Василий Сергеевич мрачно посмотрел на него и, обернувшись ко мне, сказал:
— Константин Алексеевич! Вы когда-нибудь подтянете этого мальчишку?
Ели, запушенные снегом, сугробы, а в небесах блестят звезды.
Морозная ночь.
В моей деревенской мастерской весело трещит хворост. Пахнет можжевельником.
Приятели сидят за столом.
Уже полночь. Наступило Рождество.
— А в Вифлееме, должно быть, было неплохо, — говорит композитор Юрий Сергеевич, — тепло, постоянное лето. Там везде дом. Положи под голову камень и спи. Ну-ка, у нас поспи-ка снаружи — 30 градусов морозу сейчас. Ну-ка, в хитоне походи. Там идешь — смоковница, на ней бананы висят. Кушаешь банан… задаром.
— А водки, поди, там не было, — перебивает его охотник Герасим Дементьевич.

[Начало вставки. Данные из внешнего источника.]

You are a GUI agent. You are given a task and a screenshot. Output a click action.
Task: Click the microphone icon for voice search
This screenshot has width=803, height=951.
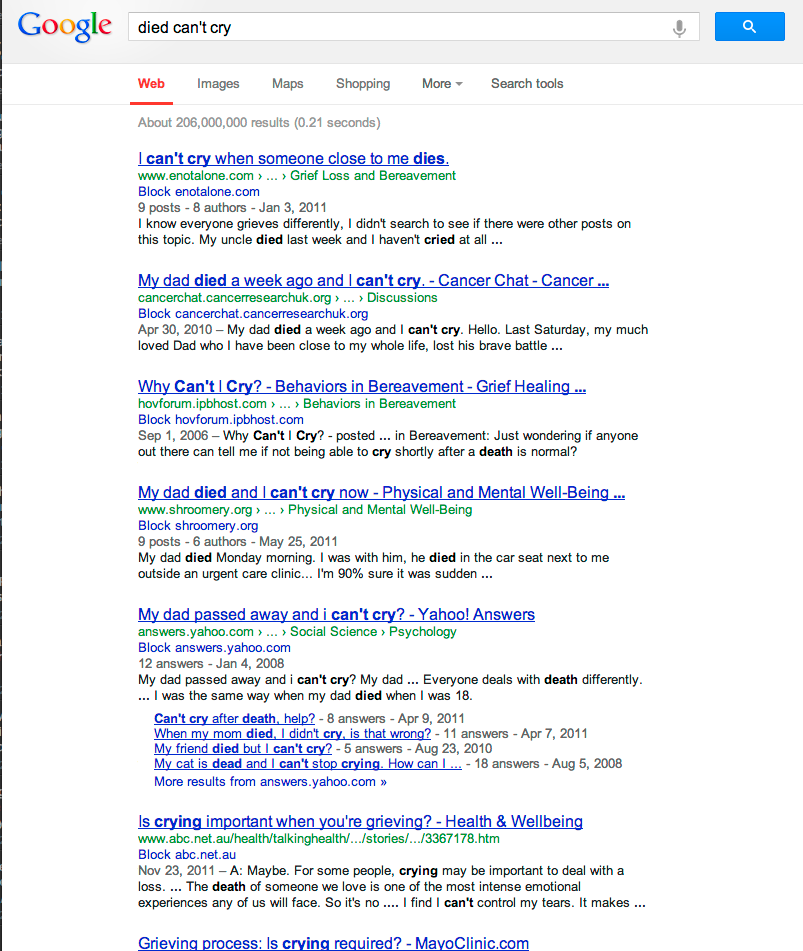click(x=679, y=26)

— Была, — вступился в разговор Василий Княжев, мой приятель, слуга и рыболов.
— Ерунда! — заметил Юрий.
— Чего ерунда? Нет, не ерунда, Юрий Сергеевич. Я тоже на праздниках был у Табоса — он из хрещеных евреев. Так он меня пейсаховкой угощал. И вот водка хороша. Его приятель гонит, Кульнеман. Толстый, чисто шар. Тоже хрещеный. Он говорил, пейсаховка пользительна очень. Это, говорит, в Иерусалиме выдумано. Я, говорит, пью ее завсегда. Потому у вас от вашей белой водки рак в животе заводится. И от купанья еще. Я и пью потому пейсаховку, что рака нипочем не будет. А у нас в реке Иордани раков нет. Так прежде евреи-то были, таких уж теперь нет, прямо пейсаховку из воды Иордани выгоняли. Вот жизнь была. Горы, а на их гранаты растут, виноград, смоковницы, ешь — не хочу! Я ведь сам хотел в Иерусалим пойти, только, это самое, меня с парохода сняли в Одессе и прямо в участок. Пристав, вот жирный, говорит: «Ты куда на пароходе без паспорта сел? Куда тебя несет?» А я ему говорю: «Ваше благородие, у меня жена ушла». — «Какая жена, у тебя в паспорте написано, что ты не женат?» — «Мало ли что, — говорю ему, — я в Иерусалим хотел пробраться». А он: «Мало тебе у нас кабаков, трактиров, так ты еще со своим блудом в Иерусалим едешь, Бога одолевать». У нас вот все так, — обиженно говорил Василий, — душевности этой самой нет. Бедного человека не принимают ни в какое разумение. А может, я хоша и бедный, а на том свете, погодишь, помрешь — уравняют. Еще неизвестно, кто в праведниках будет — я или миллионщик Морозов. А я, если выпить люблю, то на празднике этаком, вот хоша здесь, греха в этом самом не вижу.